• **Exercises**
a: Please reproduce, word for word, the passage of the forum thread on SimpleDB and Amazon RDS between "Posted by tchen, 06-10-2011, 07:48" and "as Read Replicas).", inclusive.
b: Write the next part of the forum thread comparing SimpleDB with Amazon RDS, picking up after its last post.

• **Text under study**
[Start of Attachment]
Posted by satoo, 06-10-2011, 06:45 PM
SimpleDB won't work out. 1) You have to zero pad all integers because it compares everything lexicographically i.e. it thinks 5 is greater than 10 because 5 is greater than the first digit in 10...so you have to make it 05. There's no schema at all. Everything must be a string. 2) You can't have negative numbers unless you only ever want to use them as strings. You have to do negative offsets like add 100000 to the negative numbers in order for the < > etc. logic to work. 3) There's no mass import. You have to do the equivalent of INSERT to get all your starting data on there. 4) It cost $3.18 to "INSERT" ~43,000 rows. That means just keeping the database updated on SimpleDB, even if I compute all the changes offline and don't query the database for that, will cost ~$100/mo if we have to INSERT 43,000 new rows every day (not counting anything we drop). The queries are very fast, though. For what I think this is going to cost on SimpleDB, we'd actually save money using Amazon RDS and just leaving a small (Small DB Instance: 1.7 GB memory, 1 ECU (1 virtual core with 1 ECU), 64-bit platform, Moderate I/O Capacity) instance on 24/7. It's only $227.50/year if you pay 1 year in advance, which we'll do if it works out. Otherwise, hourly billing is $0.11 while it's on. And that lets you use mysqlimport anyway. So we're looking into that and exploring other cloud-based solutions to store the database.

Posted by Latic, 06-10-2011, 07:12 PM
Satoo, Look at something like a simple http://doc.3tera.com/applogic24/RefAppLampCluster.html but instead of having multiple webservers you'd want to have a "mysql cluster"

Posted by tchen, 06-10-2011, 07:48 PM
The $227 is the up-front fee. You still need to pay $0.046/hr for every hour used. This is a discount to the nominal $0.110/hr rate. A MySQL cluster is very different from a LAMP cluster. It can be a component of the later though. The AWS RDS is actually not a cluster per-se. Each instance is akin to a standard EC2 server loaded with a protocol proxy, MySQL and with the requisite scripts to do backups and dumps. They're controllable via the API. Out of the box, an individual RDS server isn't that 'reliable'. To get into HA territory, you need the Mutli-AZ deployments which shims itself into the protocol proxy and replicates your insert and update commands to both live and hot standby server. To scale out horizontally, also chain together multiple RDS instances together (one as master, the others as Read Replicas).
[End of Attachment]
• **Data section**
[Start of Attachment]
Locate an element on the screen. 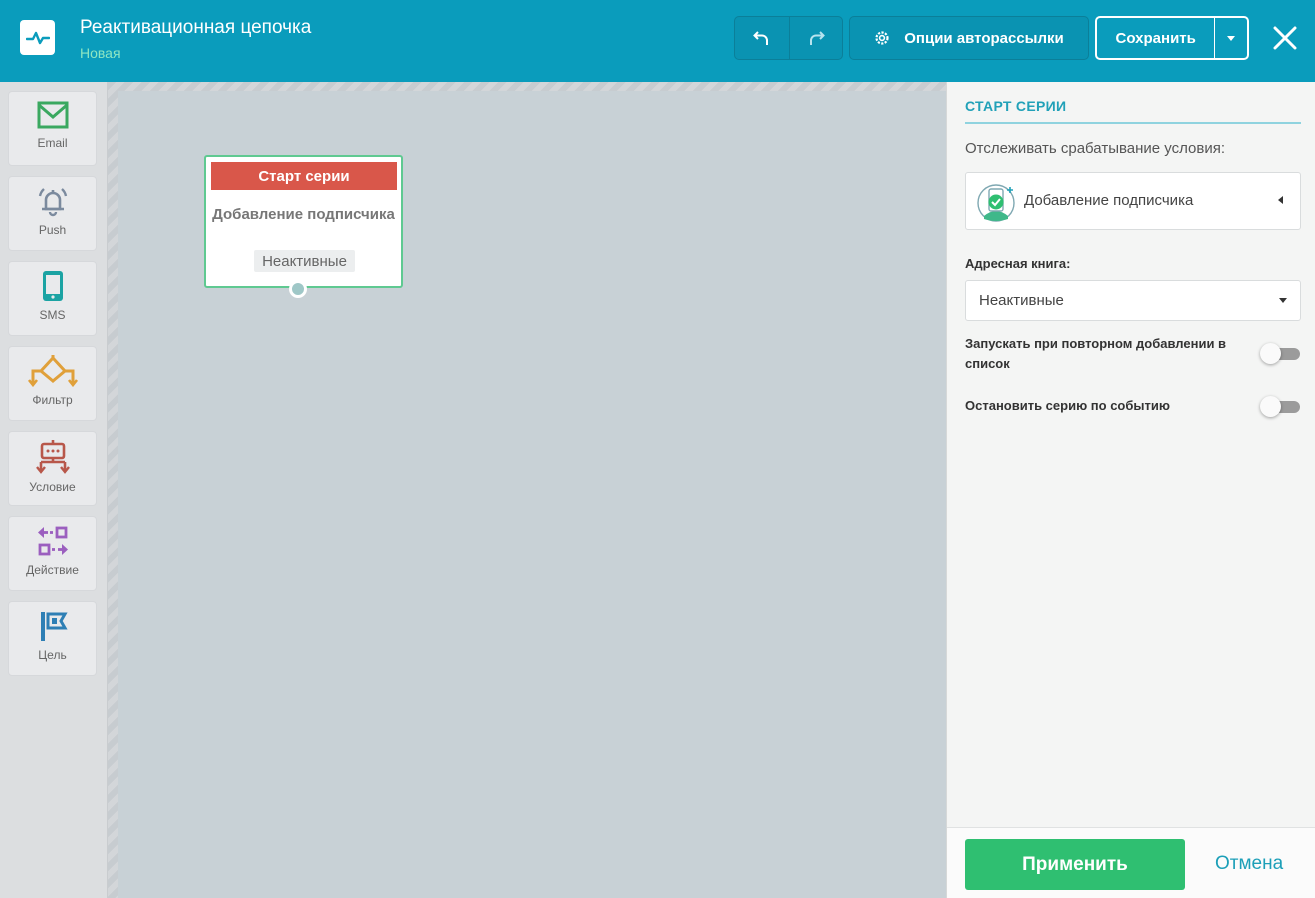 The width and height of the screenshot is (1315, 898). track-condition-label: Отслеживать срабатывание условия: is located at coordinates (1096, 148).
[End of Attachment]
• **Written answers**
a:
Posted by tchen, 06-10-2011, 07:48 PM
The $227 is the up-front fee. You still need to pay $0.046/hr for every hour used. This is a discount to the nominal $0.110/hr rate. A MySQL cluster is very different from a LAMP cluster. It can be a component of the later though. The AWS RDS is actually not a cluster per-se. Each instance is akin to a standard EC2 server loaded with a protocol proxy, MySQL and with the requisite scripts to do backups and dumps. They're controllable via the API. Out of the box, an individual RDS server isn't that 'reliable'. To get into HA territory, you need the Mutli-AZ deployments which shims itself into the protocol proxy and replicates your insert and update commands to both live and hot standby server. To scale out horizontally, also chain together multiple RDS instances together (one as master, the others as Read Replicas).

b:
Posted by satoo, 06-10-2011, 07:59 PM
I'm not following you, and I find their pricing extremely confusing. Are you saying that: 1) I have to pay $227.50+(0.046*x) where x is the total number of hours I end up using it within one year? or 2) I buy $227.50 worth of hours at the $0.046 rate. Anything beyond that, I pay $0.046/hour for.

Posted by tchen, 06-10-2011, 09:31 PM
The first option. $227.50+(0.046*x)

Posted by Latic, 06-10-2011, 10:25 PM
tchen, Its not all that different. Just different components. I'm trying to keep this as simplistic as possible.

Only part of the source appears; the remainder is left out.